(Stored items)

..........

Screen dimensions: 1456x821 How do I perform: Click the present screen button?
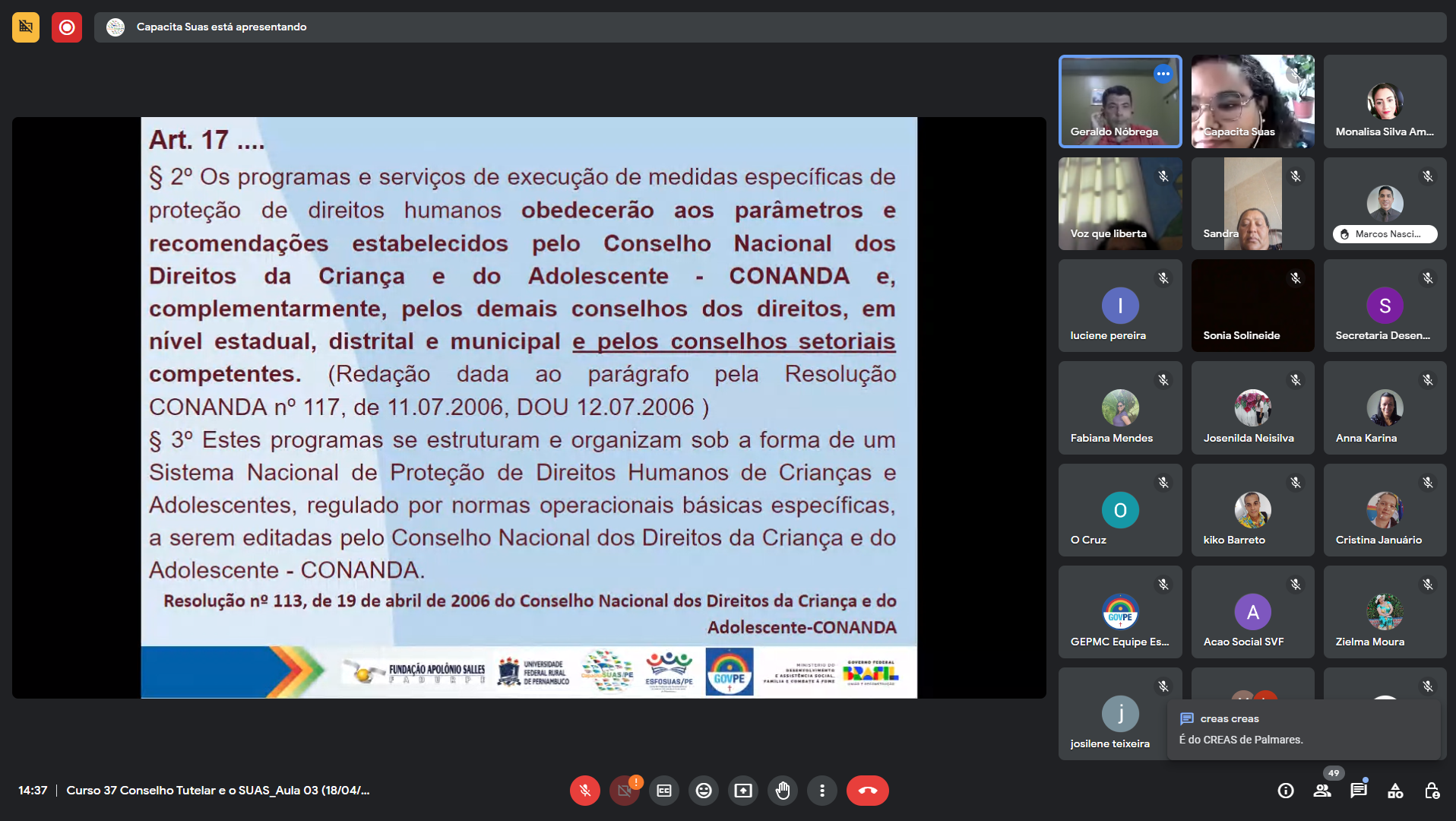tap(743, 791)
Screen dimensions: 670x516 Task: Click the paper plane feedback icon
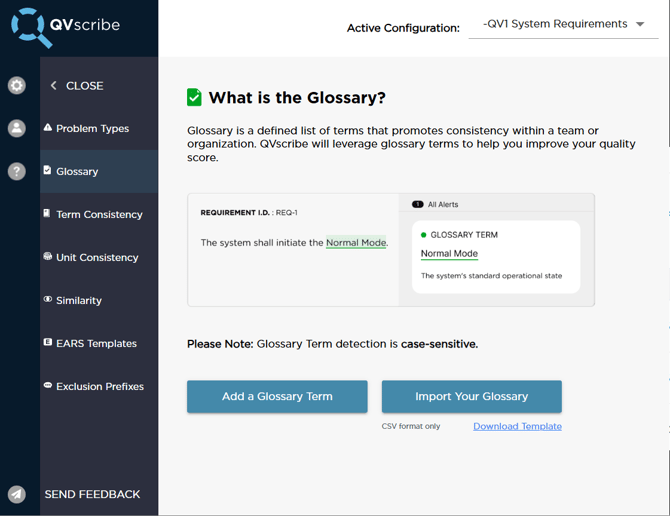tap(17, 494)
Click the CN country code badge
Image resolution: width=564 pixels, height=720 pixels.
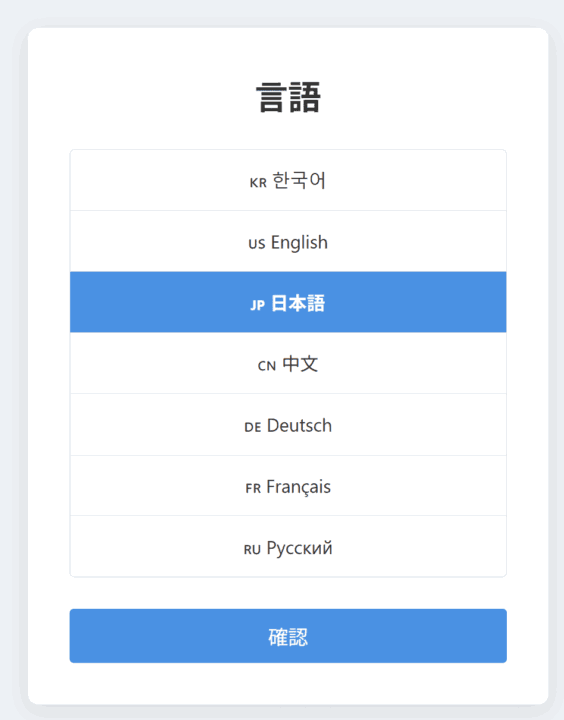pos(267,366)
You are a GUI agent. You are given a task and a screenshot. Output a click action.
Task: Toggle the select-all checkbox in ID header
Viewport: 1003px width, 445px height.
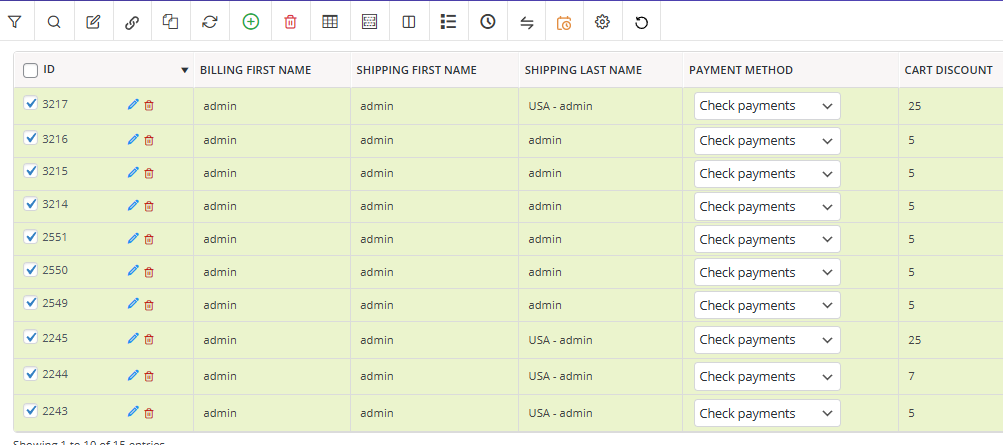31,70
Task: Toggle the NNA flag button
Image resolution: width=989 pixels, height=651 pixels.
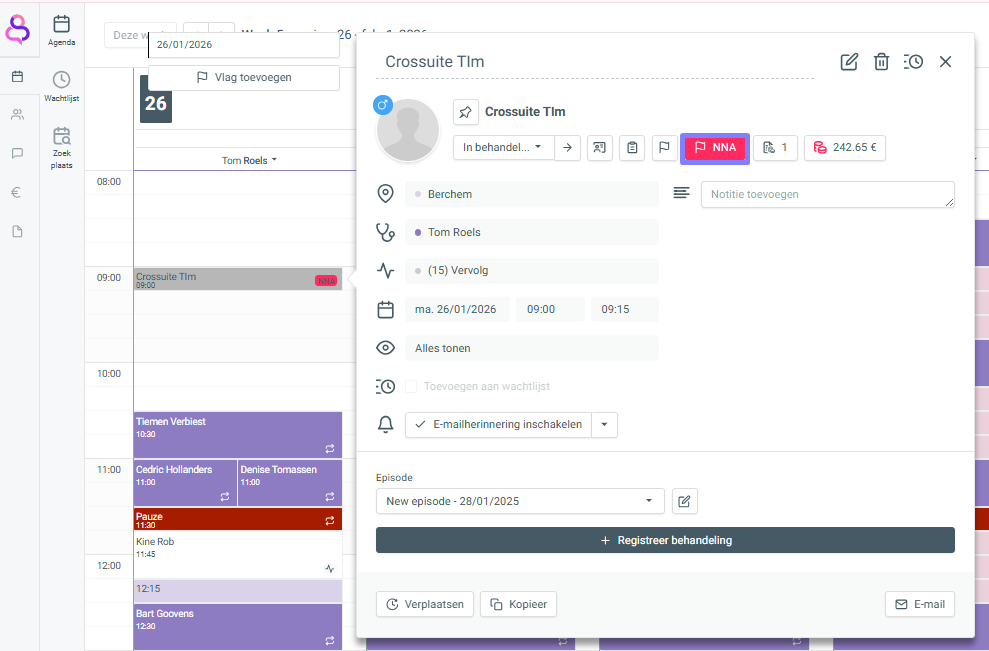Action: pos(714,148)
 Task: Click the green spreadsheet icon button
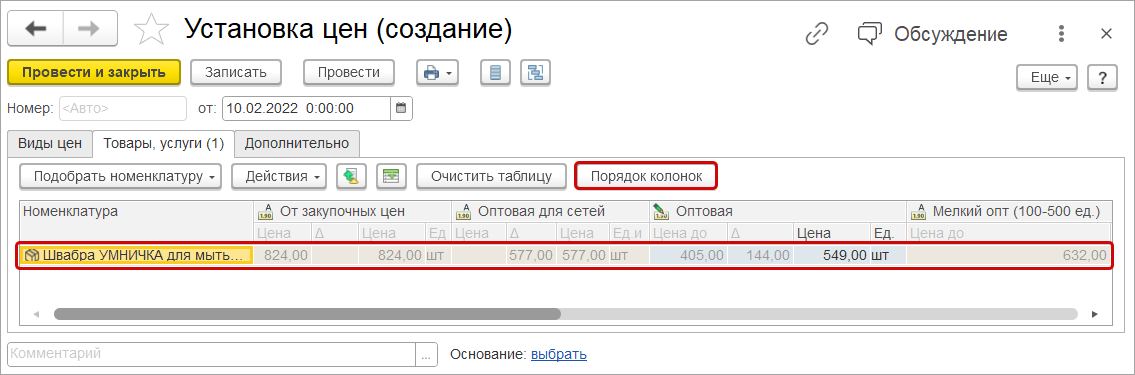pyautogui.click(x=391, y=176)

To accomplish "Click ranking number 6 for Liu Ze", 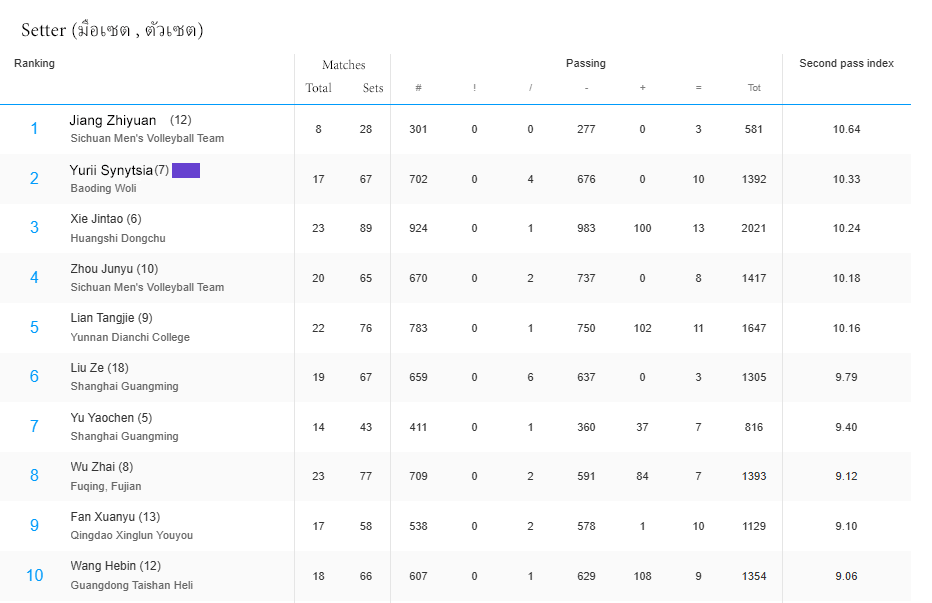I will [34, 376].
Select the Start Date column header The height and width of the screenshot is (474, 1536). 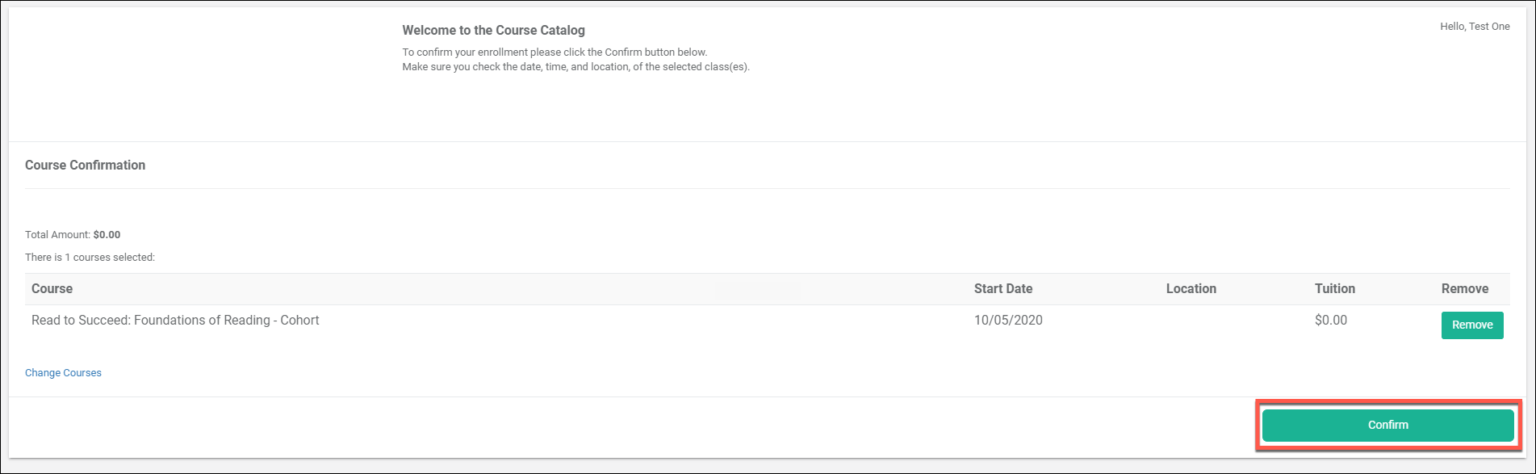pos(1003,289)
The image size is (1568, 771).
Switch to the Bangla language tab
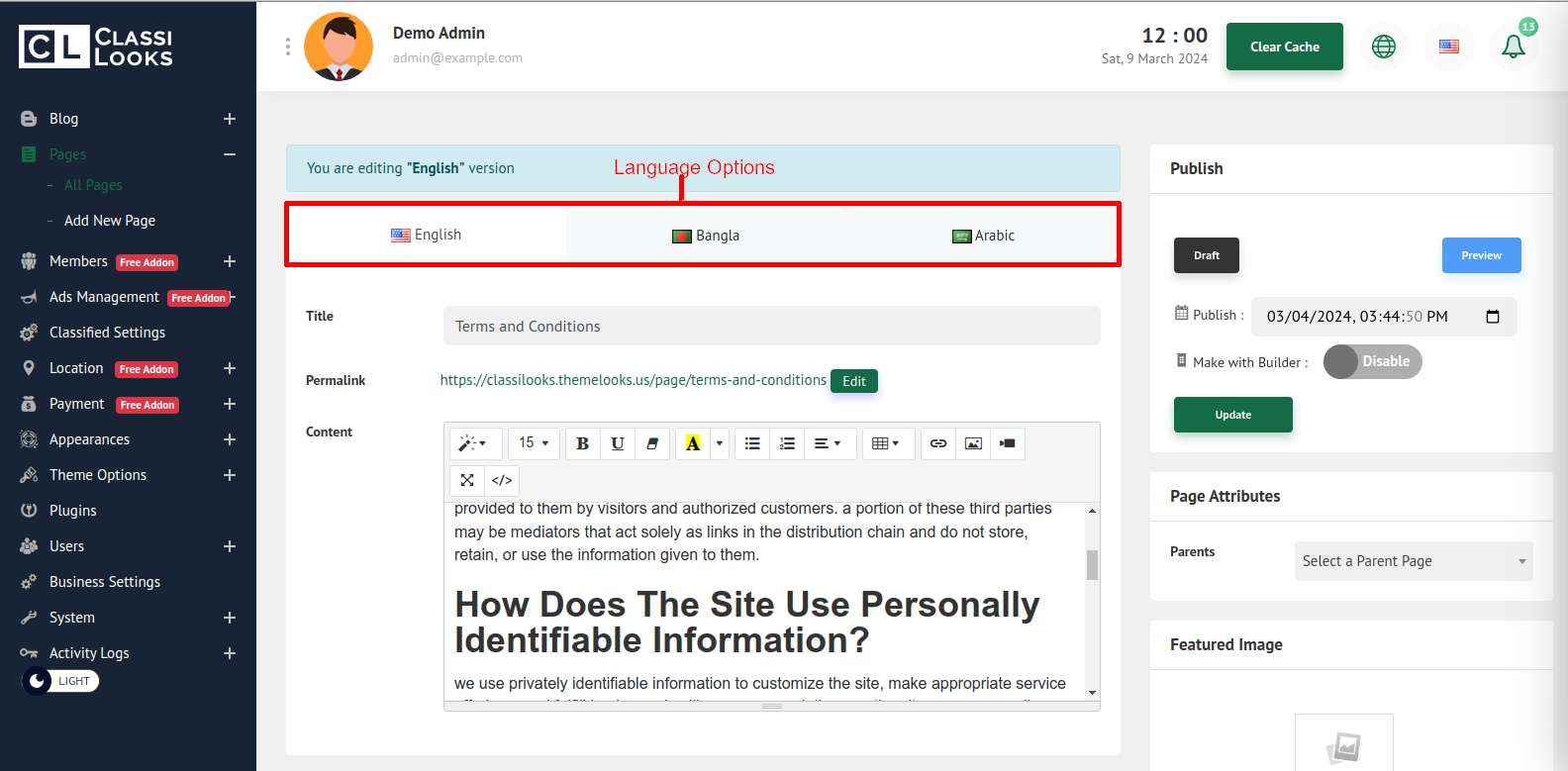point(706,236)
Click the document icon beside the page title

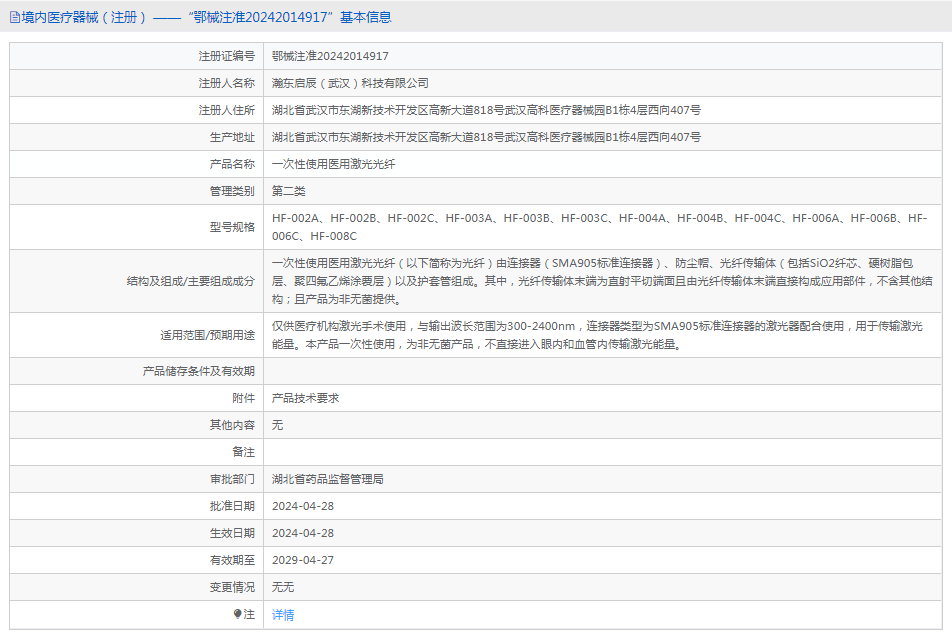coord(15,17)
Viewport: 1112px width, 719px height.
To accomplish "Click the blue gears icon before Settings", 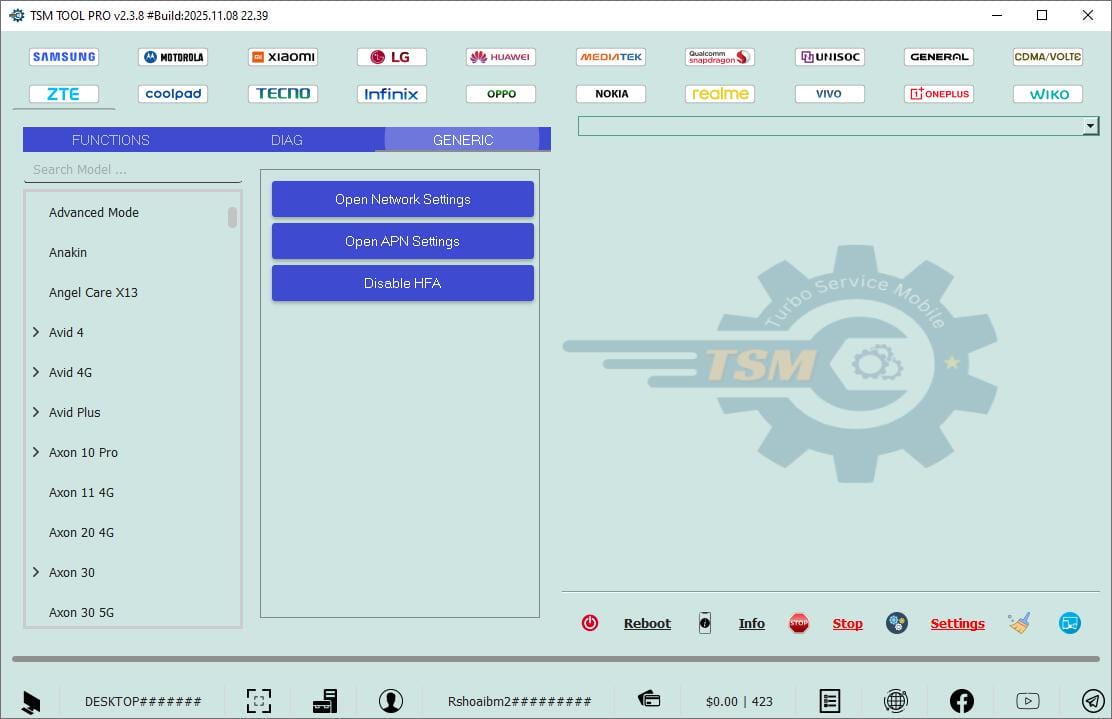I will (896, 622).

..........

TASK DETAILS
The answer must consist of each line in the entries above that includes "Toggle".

TASK OUTPUT
Task: Toggle the select-all checkbox in ID header
Task: Toggle the NNA flag button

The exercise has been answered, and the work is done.